*** LISTED ENTRIES ***

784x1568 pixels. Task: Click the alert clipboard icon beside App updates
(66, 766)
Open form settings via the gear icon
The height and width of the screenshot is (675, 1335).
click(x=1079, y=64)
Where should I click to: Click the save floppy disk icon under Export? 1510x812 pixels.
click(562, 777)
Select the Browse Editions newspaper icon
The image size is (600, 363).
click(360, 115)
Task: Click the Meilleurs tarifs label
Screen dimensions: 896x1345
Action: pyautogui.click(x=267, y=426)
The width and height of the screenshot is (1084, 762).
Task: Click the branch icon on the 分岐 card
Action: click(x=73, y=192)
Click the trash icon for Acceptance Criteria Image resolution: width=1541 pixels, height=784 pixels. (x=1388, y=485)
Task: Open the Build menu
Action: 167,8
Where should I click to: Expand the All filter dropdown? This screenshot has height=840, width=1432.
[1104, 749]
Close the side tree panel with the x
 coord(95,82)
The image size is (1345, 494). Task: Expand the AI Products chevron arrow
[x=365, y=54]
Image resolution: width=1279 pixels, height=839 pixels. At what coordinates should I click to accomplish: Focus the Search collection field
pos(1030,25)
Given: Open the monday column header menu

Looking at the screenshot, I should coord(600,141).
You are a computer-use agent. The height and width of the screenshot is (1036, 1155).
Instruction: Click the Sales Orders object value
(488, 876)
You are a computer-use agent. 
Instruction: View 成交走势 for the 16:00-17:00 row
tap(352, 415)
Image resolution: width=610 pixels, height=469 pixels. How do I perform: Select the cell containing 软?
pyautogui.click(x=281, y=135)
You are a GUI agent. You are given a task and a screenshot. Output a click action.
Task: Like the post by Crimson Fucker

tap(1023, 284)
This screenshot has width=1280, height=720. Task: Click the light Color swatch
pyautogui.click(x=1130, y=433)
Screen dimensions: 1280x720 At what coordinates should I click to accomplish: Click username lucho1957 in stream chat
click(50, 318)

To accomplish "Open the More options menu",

***

▸ **TASK TO CARRY OUT**
Format the records above as a numbered list, one line per item, omitting blank lines.

▸ **FINAL RESULT**
1. 784x1568 pixels. Task: Click the alert clipboard icon beside App updates
2. (66, 766)
3. Open form settings via the gear icon
4. The height and width of the screenshot is (675, 1335).
5. click(x=1079, y=64)
6. Where should I click to: Click the save floppy disk icon under Export? 1510x812 pixels.
7. click(562, 777)
8. Select the Browse Editions newspaper icon
9. The image size is (600, 363).
10. click(360, 115)
11. Task: Click the Meilleurs tarifs label
12. Screen dimensions: 896x1345
13. Action: pyautogui.click(x=267, y=426)
14. The width and height of the screenshot is (1084, 762).
15. Task: Click the branch icon on the 分岐 card
16. Action: click(x=73, y=192)
17. Click the trash icon for Acceptance Criteria Image resolution: width=1541 pixels, height=784 pixels. (x=1388, y=485)
18. Task: Open the Build menu
19. Action: 167,8
20. Where should I click to: Expand the All filter dropdown? This screenshot has height=840, width=1432.
21. [1104, 749]
22. Close the side tree panel with the x
23.  coord(95,82)
24. The image size is (1345, 494). Task: Expand the AI Products chevron arrow
25. [x=365, y=54]
26. Image resolution: width=1279 pixels, height=839 pixels. At what coordinates should I click to accomplish: Focus the Search collection field
27. pos(1030,25)
28. Given: Open the monday column header menu
29. Looking at the screenshot, I should coord(600,141).
30. You are a computer-use agent. The height and width of the screenshot is (1036, 1155).
31. Instruction: Click the Sales Orders object value
32. (488, 876)
33. You are a computer-use agent. 
34. Instruction: View 成交走势 for the 16:00-17:00 row
35. tap(352, 415)
36. Image resolution: width=610 pixels, height=469 pixels. How do I perform: Select the cell containing 软?
37. pyautogui.click(x=281, y=135)
38. You are a GUI agent. You are given a task and a screenshot. Output a click action.
39. Task: Like the post by Crimson Fucker
40. tap(1023, 284)
41. This screenshot has width=1280, height=720. Task: Click the light Color swatch
42. pyautogui.click(x=1130, y=433)
43. Screen dimensions: 1280x720 At what coordinates should I click to accomplish: Click username lucho1957 in stream chat
44. click(50, 318)
45. To accomplish "Open the More options menu",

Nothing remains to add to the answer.